I killed a mammal!
Dr Sukhamaya Swain
I am shaping the future, educating... An academic, banker, researcher, storyteller, and climate change thinker!
We are all being warned of the possible effects of climatic changes. Some visuals run by National Geographic bring stories of horror in a representative fashion and nowadays we have coffee table books showcasing erosion, avalanches and ice-melts.
One of them is a case of Bramble Cay Melomy (Melomys Rubicola). Basically a rat / rodent, this is the first mammal to go extinct due to human-indicted climate change.
Its only habitat was a small sandy island in far northern Australia around Eastern Torres Strait of the Great Barrier Reef.
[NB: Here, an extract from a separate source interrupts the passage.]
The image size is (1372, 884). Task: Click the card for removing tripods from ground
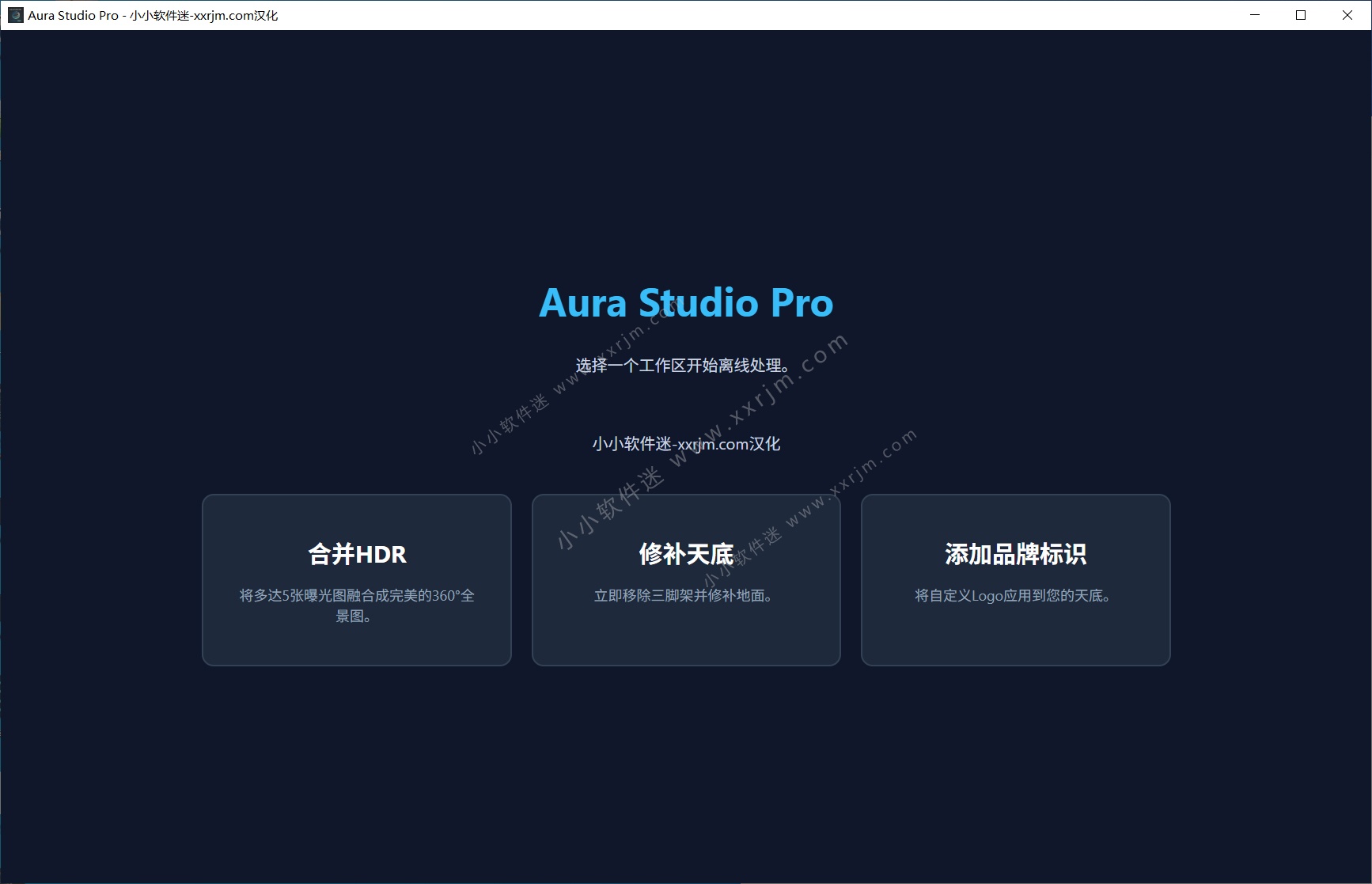685,580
It was first seen by Europeans in 1845, and there were several hundred there as of 1978. But since 1998, the part of the island that sits above high tide has shrunk from 9.8 acres to 6.2 acres.
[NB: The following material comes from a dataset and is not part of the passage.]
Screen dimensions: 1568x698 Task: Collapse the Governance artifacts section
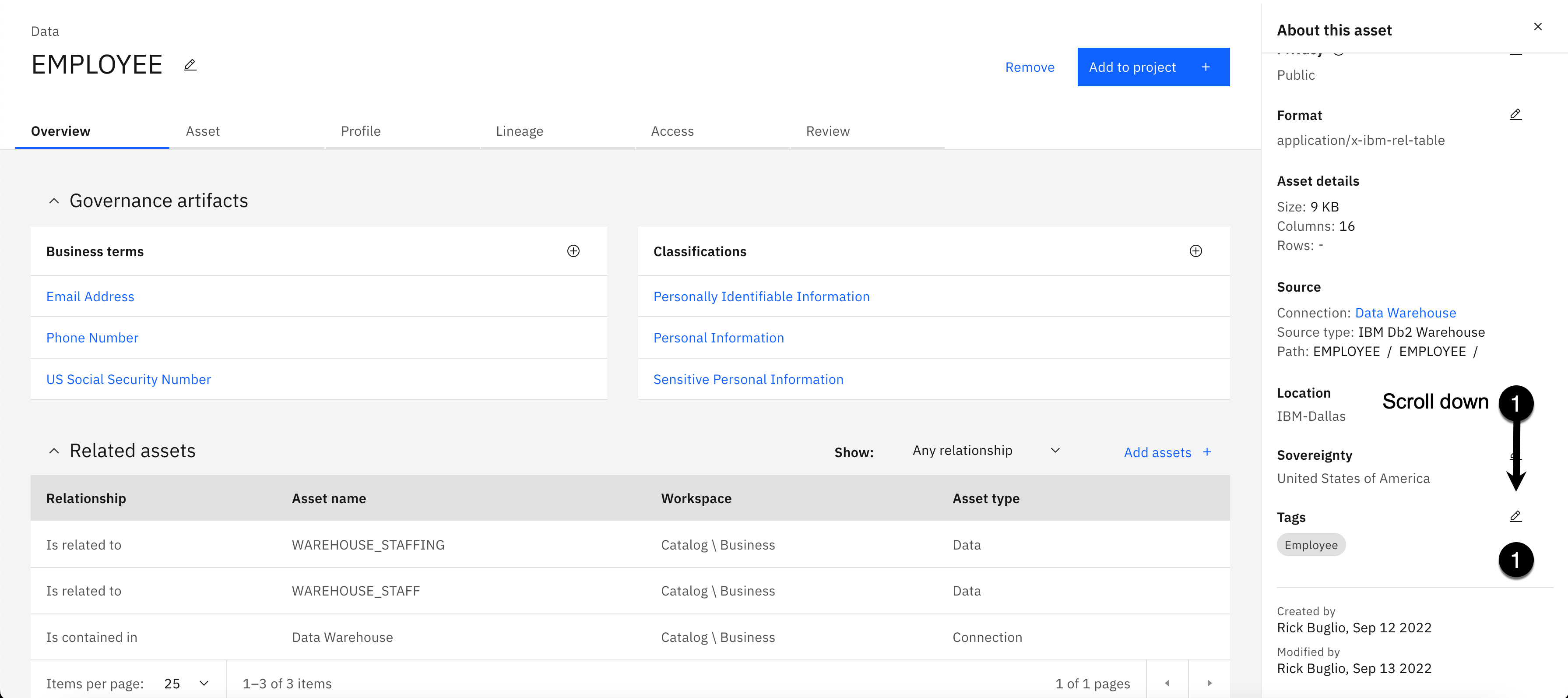point(54,201)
Around the world, sea level has risen by almost eight inches between 1901 and 2010, a rate unparalleled in the last 6,000 years. And around the Torres Strait, sea level has risen at almost twice the global average rate between 1993 and 2014.
Human activity, the consumption of fossil fuels, the acidification of the oceans, pollution, deforestation, and forced migrations threaten life forms of all kinds. We have no idea how many such innocent lives shall be endangered and finally what would happen to homo-sapiens?